Why Africa-led strategies keep failing at the national level
Africa does not lack continental visions. From
the Africa Mining Vision to the Africa Green Minerals Strategy, the continent
has produced some of the most sophisticated development frameworks in the
global South. These strategies diagnose the right problems: dependence on raw
exports, weak linkages to industry, and the need to align resources with
long-term transformation.
Yet, again and again, they stall where it
matters most: at the national level.
This failure is often blamed on limited capacity, weak institutions or poor coordination. These explanations are convenient — and largely misleading. The real problem lies elsewhere: Africa-led visions fail not because they are poorly designed, but because national futures are closed before they can be implemented.
Continental
ambition, national closure
At the continental level, strategies like the
AMV and AGMS expand the horizon of what is possible. They imagine mineral-led
development that includes local processing, skills, regional value chains and
technological upgrading. They are explicitly forward-looking.
But development does not happen at the
continental level. It happens nationally — through licences, contracts, budgets
and political bargains.
And it is at this level that the horizon
quietly narrows and capture in anticipation.
Where the
future is actually decided
National governments face intense pressure.
Investors want clarity. External partners want speed. Political coalitions want
revenues. Elections impose short time horizons. Under these conditions,
governments make pragmatic choices: exemptions, stabilisation clauses,
accelerated licensing, flexible enforcement.
Each decision appears reasonable on its own.
Collectively, they close the future.
Long-term offtake agreements pre-commit
output. Fiscal incentives lock in extraction-first models. Infrastructure is
built to serve export, not processing. By the time national authorities invoke
continental strategies, the space for manoeuvre has largely disappeared.
The future has already been negotiated — quietly, incrementally, and legally.
Elite
bargains trump continental visions
This is not a failure of coordination. It is
the outcome of elite bargaining at the national level.
Continental strategies rely on political
commitment that must be renewed domestically. But national elites often face
stronger incentives to secure short-term rents, maintain coalition stability or
appease external partners than to enforce long-term transformation.
As a result, Africa-led visions are endorsed
rhetorically and diluted in practice. They survive as reference points, while
day-to-day decisions systematically undermine them.
The contradiction is not accidental. It is
structural.
Exemptions
are where strategies go to die
The most telling sign of this dynamic is the
proliferation of exemptions.
Local content rules are adopted — then waived.
Processing requirements are announced — then postponed. Environmental and
fiscal conditions are negotiated — then relaxed. Each exemption is justified as
temporary or exceptional.
In reality, exemptions are the mechanism
through which continental ambition is neutralised nationally.
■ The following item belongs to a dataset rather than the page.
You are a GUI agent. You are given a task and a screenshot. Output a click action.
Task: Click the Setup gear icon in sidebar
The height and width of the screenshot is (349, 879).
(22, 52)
They are not
policy failures; they are political solutions to short-term pressures.
Over time, they hollow out strategy from
within.
A
multi-level problem, not a capacity gap
What this reveals is what i call a ''multi-level
horizonscape'' problem.
At the continental level, futures are opened.
At the national level, they are closed. The two processes are not aligned in
time or power.
Blaming “capacity” misses the point. Many of
these decisions are made by capable actors, fully aware of the trade-offs. What
is missing is not competence, but the political conditions to keep futures
open long enough for continental strategies to take root.
Why reform
always comes too late
This misalignment explains why reform so often
arrives after extraction has begun, after infrastructure is fixed, after
contracts are signed. By then, reversing course is costly and politically
risky.
Industrial policy introduced at this stage
appears disruptive or unrealistic — not because it is wrong, but because it
confronts a future already stabilised.
Reform fails not at the moment of design, but
at the moment of timing.
What would
have to change
If Africa-led strategies are to matter, the
focus must shift from writing better plans to protecting national decision
space upstream.
That means disciplining exemptions, delaying
irreversible commitments, and aligning elite incentives with long-term
outcomes. It means recognising that every contract and concession is a choice
about the future — not just a technical detail.
Above all, it requires political leadership willing to absorb short-term pressure in order to preserve long-term options.
The real
test of Africa-led development
The success of Africa-led strategies will not
be decided in continental summits or glossy documents. It will be decided in
national bargaining rooms, contract negotiations and moments of exemption.
Until national futures stop being quietly
closed, Africa’s continental visions will continue to inspire — and disappoint.
The problem is not ambition.
It is where, when, and by whom the future is allowed to be decided.